Il le mérite amplement. C'est d'ailleurs le dernier Guyanais qui a remporté le prix Carbet en 2020. L'évènement a eu lieu à Paris, durant le Covid et Élie n'a pas pu se déplacer. L'idée est vraiment de lui dire : Nous prenons acte de ta présence littéraire dans le monde, jusqu'ici, on ne t'a pas rendu hommage comme tu le mérites, aujourd'hui on le fait. De plus, Monsieur Élie Stephenson est quelqu'un d'important dans le monde de la littérature. Il a une œuvre, c'est un écrivain qui a du poids. Il a marqué, il marque et il marquera les gens.
L'écrivaine guadeloupéenne Gisèle Pineau, réagit à sa première participation au prix Carbet en tant que membre du jury.

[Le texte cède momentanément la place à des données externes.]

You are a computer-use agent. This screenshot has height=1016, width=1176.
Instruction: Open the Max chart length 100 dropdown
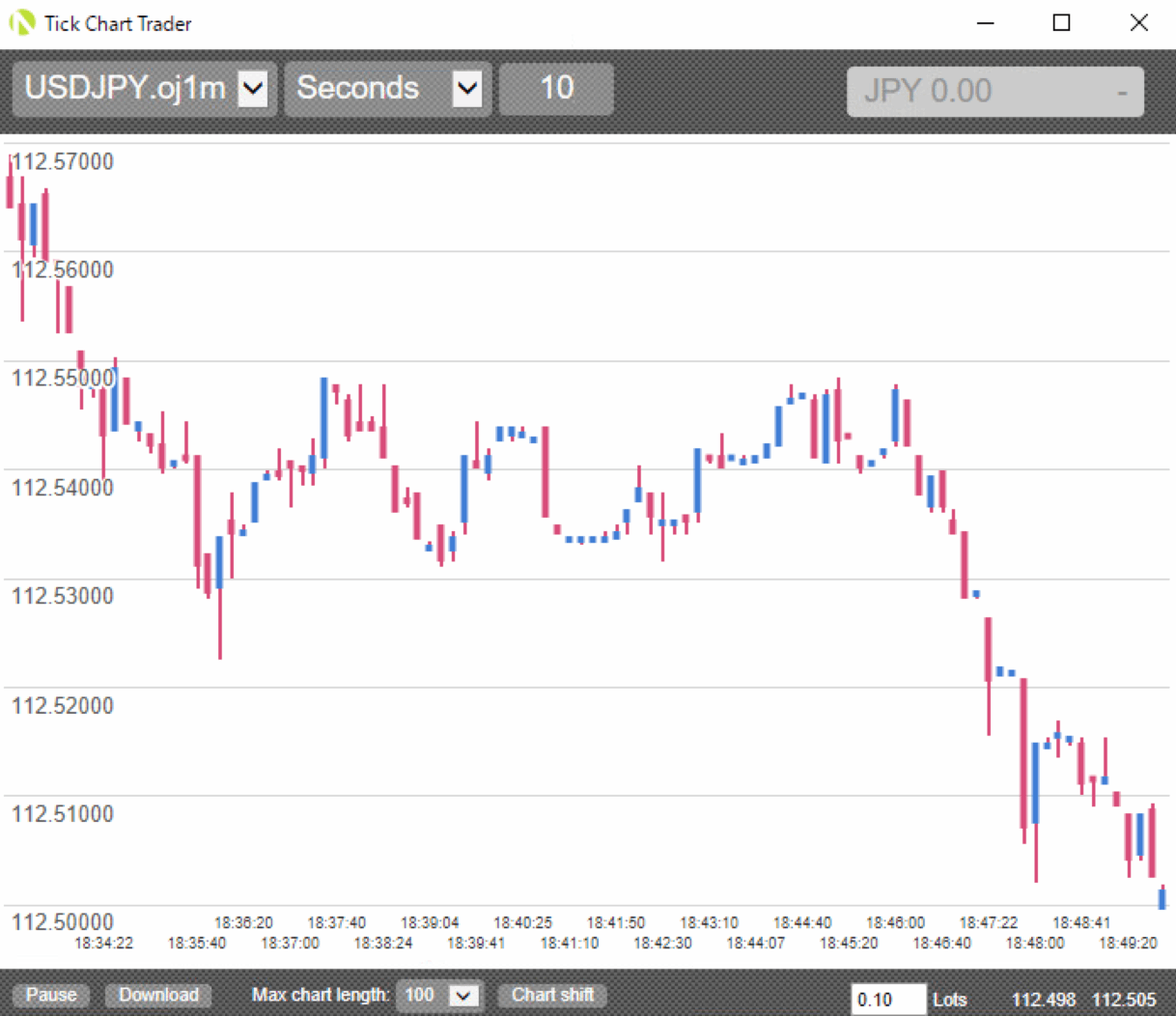tap(463, 995)
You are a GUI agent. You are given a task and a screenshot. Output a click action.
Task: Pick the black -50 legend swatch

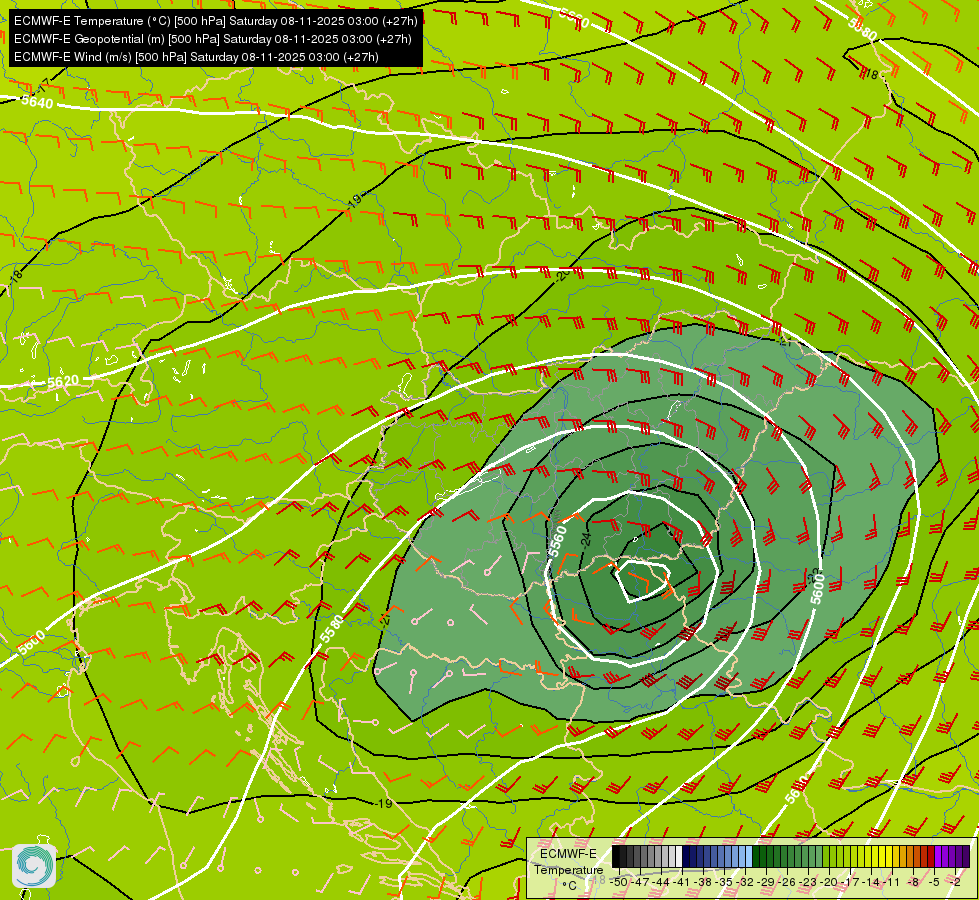tap(616, 856)
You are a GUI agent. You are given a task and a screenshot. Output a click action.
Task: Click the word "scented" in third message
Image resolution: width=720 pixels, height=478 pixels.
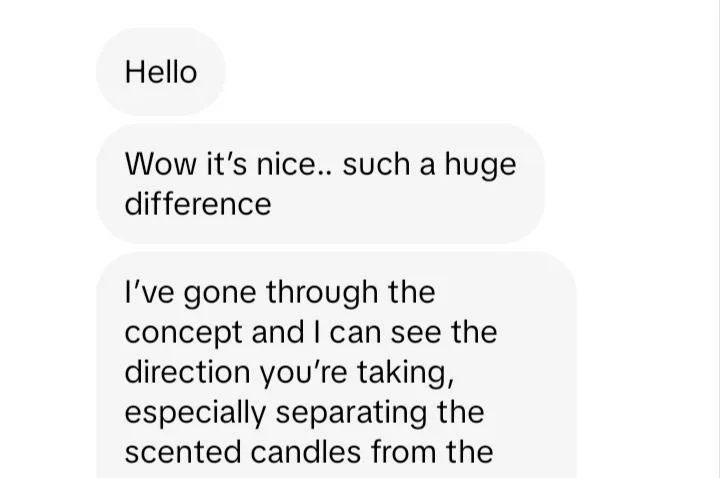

" J'ai été invité à rejoindre le jury du prix carbet. C'est un jury de qualité. Pour moi c'est un grand honneur et ça me ramène des années en arrière. En 1992, j'ai été lauréate du prix Carbet de la Caraïbe avec mon livre : La grande drive des esprits. A cette époque, Edouard Glissant était encore là avec des chercheurs et des universitaires de la Caraïbe. Je me souviens de Michael Dash qui n'est plus là aujourd'hui. En arrivant à l'aéroport, j'ai retrouvé Lise Gauvin qui était déjà membre du jury de ce prix Carbet en 1992. C'est un pilier et un monument de ce prix ! Il devait y avoir également la Cubaine Nancy Morejon, qui malheureusement est absente car souffrante. C'est donc avec beaucoup d'émotions que je suis là aujourd'hui. Je retrouve avec plaisir, Sylvie, qui porte vraiment la mémoire et la pensée d'Edouard. En 2010, j'ai aussi remporté le prix Carbet des lycéens pour mon livre Folie, aller simple. Deux fois prix Carbet, aujourd'hui membre du jury, je suis très heureuse".